Back in the early '80's, during my last semester of art school, I took a class which I barely remember except for two things: first, the teacher instructed us to keep a journal which included the phases of the moon . And second, he asked us what happened to the turpentine everyone, in those days, poured straight down the studio sinks.
The world shifted a little for me, in that class room. For four years I'd been living in a city, engrossed in my work, often painting in the studio from 8 a.m. until ten or eleven at night. And although I'd walk from home to school and back-- I didn't have a car in those years--my thoughts seemed more real to me than the physical world through which I walked. I marked time by the school calendar, not lunar cycles. Landscape was something I passed through on my way from home to studio while thinking of something else.
But the class woke me up. It placed me in a particular place, at a particular time--time as measured by seasons, tides, and migrating birds. I remember being embarrassed by my sudden awareness, the way I'm always embarressed whenever I finally locate what's right in front of my face.
Red shiso, photo by Kay Pere |
All of this came back to me a few days ago when I visited my artist/musican friend Kay Pere. Kay knew I'd just made a perfume featuring shiso or perilla--a Japanese culinary herb related to mint--and wondered if I'd like some of the shiso she was about to thin from her garden. "Oh yes, " I said. I wanted it very much. So I drove out to her home and saw, for the first time, her herb garden Gaia Luna, which includes a rock she moves around the garden's perimeter to mark the moon's phases.
Cedar buds |
Of course, even without a lunar time piece, gardening is one way to ground us in the physical world. Gardeners keep track of frosts and droughts. We notice insects and clouds. Natural perfumery, I'm finding, grounds me the same way. More and more often scents stop me in my tracks. I wonder where they come from. I go exploring. Only in the last few weeks did I learn how pervasive and sweet is the scent of blooming milkweeds. And last year, wondering if it was true that fougeres are only a fantasy and that ferns have no scent, I buried my face in a stand of ferns and discovered that at least one variety smells soft, green, sweet and spicy, sort of like hay and nutmeg.
Some of my infusions and tinctures |
And so I've begun trying to preserve some of the scents I love.

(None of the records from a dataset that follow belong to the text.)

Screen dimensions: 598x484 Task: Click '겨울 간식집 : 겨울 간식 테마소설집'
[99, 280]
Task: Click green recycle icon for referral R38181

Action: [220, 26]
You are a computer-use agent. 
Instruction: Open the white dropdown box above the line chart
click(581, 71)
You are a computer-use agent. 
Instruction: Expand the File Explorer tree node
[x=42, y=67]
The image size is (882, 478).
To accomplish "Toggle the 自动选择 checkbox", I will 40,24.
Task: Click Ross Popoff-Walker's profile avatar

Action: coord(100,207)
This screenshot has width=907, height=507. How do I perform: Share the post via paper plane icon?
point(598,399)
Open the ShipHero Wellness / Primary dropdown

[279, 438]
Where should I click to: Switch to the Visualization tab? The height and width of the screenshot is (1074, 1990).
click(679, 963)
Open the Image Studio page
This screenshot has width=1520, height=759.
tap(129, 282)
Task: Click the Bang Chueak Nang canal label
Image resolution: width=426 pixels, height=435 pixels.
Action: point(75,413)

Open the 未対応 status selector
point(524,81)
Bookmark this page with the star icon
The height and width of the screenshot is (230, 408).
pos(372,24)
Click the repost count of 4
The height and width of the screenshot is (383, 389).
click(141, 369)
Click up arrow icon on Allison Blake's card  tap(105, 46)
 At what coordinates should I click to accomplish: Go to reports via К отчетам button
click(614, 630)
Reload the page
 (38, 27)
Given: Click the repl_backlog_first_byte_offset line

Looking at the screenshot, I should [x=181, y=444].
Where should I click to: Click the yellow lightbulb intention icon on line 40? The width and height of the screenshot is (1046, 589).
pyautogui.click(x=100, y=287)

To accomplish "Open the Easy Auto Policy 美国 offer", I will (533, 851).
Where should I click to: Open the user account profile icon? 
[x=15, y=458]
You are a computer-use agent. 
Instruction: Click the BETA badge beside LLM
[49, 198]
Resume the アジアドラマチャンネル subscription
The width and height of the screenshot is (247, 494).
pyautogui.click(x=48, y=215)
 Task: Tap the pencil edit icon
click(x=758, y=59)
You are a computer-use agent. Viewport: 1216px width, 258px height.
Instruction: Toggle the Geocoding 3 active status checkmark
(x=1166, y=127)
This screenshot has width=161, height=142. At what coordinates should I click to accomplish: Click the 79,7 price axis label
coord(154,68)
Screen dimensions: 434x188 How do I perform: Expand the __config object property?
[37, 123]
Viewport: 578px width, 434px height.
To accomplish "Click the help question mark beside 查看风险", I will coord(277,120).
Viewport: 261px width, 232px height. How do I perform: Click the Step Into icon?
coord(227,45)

Last year I tinctured and/or infused figs, dates and vanilla, as well as some botanicals gifted to me by my perfumer friend Kaitlyn ni Donovan of VireoPerfumes. But this year I'm infusing some of the botanicals which captured my olfactory attention as I walked through my neighborhood: cedar buds, bayberry (a favorite since childhood), as well as medicinal herbs like Saint John's wort. Later this week a beekeeping friend is giving me some old hive goo: I'm looking forward to working with that.
And what about all that shiso? I've transplanted some, and am tincturing some. But mainly I've used it in a recipe Kay invented: shiso sugar syrup.
Shiso syrup |
1 large yoghurt container of red shiso leaves, washed
1 cup sugar4 cups water
Bring everything to a simmer, turn off the heat, and cool to room temperature. Strain and refrigerate. A tiny bit of shiso syrup added to a whole lot of seltzer makes the most intriguing, delicious and refreshing drink you can imagine: a little minty, a little spicy, a little like sarsparilla. If you use more sugar--one part sugar to one part water--the syrup will keep much longer. But it will also be much sweeter--too steep a trade off for me.
But as long as I'm thinking about herbal/sugary concoctions, I bet shiso jelly would be divine, too.